Jura nie odezwal sie.
— Zaloga na lad — oglosil Bykow. — Jesli zaprosza was na kolacje, nie zapomnijcie o obowiazkach. To nie hotel. A najlepiej wezcie ze soba konserwy i wode mineralna.
— Zwiekszymy cyrkulacje — dodal polglosem Zylin.
Z zewnatrz dalo sie slyszec skrzypienie i zgrzyt — to dyzurny dyspozytor mocowal do zewnetrznego luku „Tachmasiba” hermetyczne nadproze. Po pieciu minutach oznajmil przez radio: Mozna wychodzic. Tylko ubierzcie sie cieplo.
— Dlaczego? — spytal Bykow.
— Regulujemy klimatyzacje — odpowiedzial dyzurny i wylaczyl sie.
— Co to znaczy cieplo? — zdenerwowal sie Jurkowski. — Co mam zalozyc — flanele? Albo, jak to sie nazywalo? Walonki? Pikowane kurtki? Waciaki?

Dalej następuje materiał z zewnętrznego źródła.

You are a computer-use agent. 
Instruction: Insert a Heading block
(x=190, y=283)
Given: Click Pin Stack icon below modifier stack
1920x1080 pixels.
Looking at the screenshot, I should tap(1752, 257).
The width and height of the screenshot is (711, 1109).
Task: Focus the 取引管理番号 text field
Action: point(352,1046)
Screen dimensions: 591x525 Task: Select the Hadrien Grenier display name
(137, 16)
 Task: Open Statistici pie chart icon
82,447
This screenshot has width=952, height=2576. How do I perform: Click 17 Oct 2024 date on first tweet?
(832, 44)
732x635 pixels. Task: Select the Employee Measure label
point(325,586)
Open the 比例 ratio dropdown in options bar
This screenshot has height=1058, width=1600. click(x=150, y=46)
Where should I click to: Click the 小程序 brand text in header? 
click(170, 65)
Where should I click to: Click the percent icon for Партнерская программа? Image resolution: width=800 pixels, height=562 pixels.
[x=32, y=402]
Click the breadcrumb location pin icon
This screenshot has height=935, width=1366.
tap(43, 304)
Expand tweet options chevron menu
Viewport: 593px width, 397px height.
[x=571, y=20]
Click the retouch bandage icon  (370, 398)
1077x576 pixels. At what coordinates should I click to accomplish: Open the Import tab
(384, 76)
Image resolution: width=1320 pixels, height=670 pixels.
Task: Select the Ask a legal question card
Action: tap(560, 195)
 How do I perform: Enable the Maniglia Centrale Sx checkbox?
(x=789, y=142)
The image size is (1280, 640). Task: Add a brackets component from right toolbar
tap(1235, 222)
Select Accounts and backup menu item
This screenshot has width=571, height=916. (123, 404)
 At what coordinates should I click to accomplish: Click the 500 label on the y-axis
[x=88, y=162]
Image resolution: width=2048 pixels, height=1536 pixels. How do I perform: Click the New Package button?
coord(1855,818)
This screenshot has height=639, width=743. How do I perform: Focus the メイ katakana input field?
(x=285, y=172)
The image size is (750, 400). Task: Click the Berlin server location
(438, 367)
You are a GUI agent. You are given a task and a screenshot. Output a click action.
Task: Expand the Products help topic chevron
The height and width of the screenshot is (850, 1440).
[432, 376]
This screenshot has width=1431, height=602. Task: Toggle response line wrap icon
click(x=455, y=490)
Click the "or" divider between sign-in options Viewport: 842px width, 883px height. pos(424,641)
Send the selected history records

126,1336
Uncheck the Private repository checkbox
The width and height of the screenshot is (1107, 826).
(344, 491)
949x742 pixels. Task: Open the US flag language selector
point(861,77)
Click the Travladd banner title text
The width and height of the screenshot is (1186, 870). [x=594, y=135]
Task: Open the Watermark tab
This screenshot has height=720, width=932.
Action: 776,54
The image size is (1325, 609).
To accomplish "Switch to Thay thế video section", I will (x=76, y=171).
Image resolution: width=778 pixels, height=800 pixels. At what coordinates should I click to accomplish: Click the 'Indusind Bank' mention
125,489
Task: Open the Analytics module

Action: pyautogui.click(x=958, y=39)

— Wez sweter. Wloz cieple skarpety. Kurtke futrzana z elektrycznym ogrzewaniem — powiedzial Bykow.
— Wloze pulower — stwierdzil Michail Antonowicz. — Mam bardzo ladny pulower. Z zaglem.
— A ja nie mam nic — westchnal ze smutkiem Jura. — Moge tylko wlozyc kilka podkoszulkow.
Skandal — oburzyl sie Jurkowski. — Ja tez nic nie mam.
— Wez swoj szlafrok — poradzil Bykow i udal sie do swojej kajuty.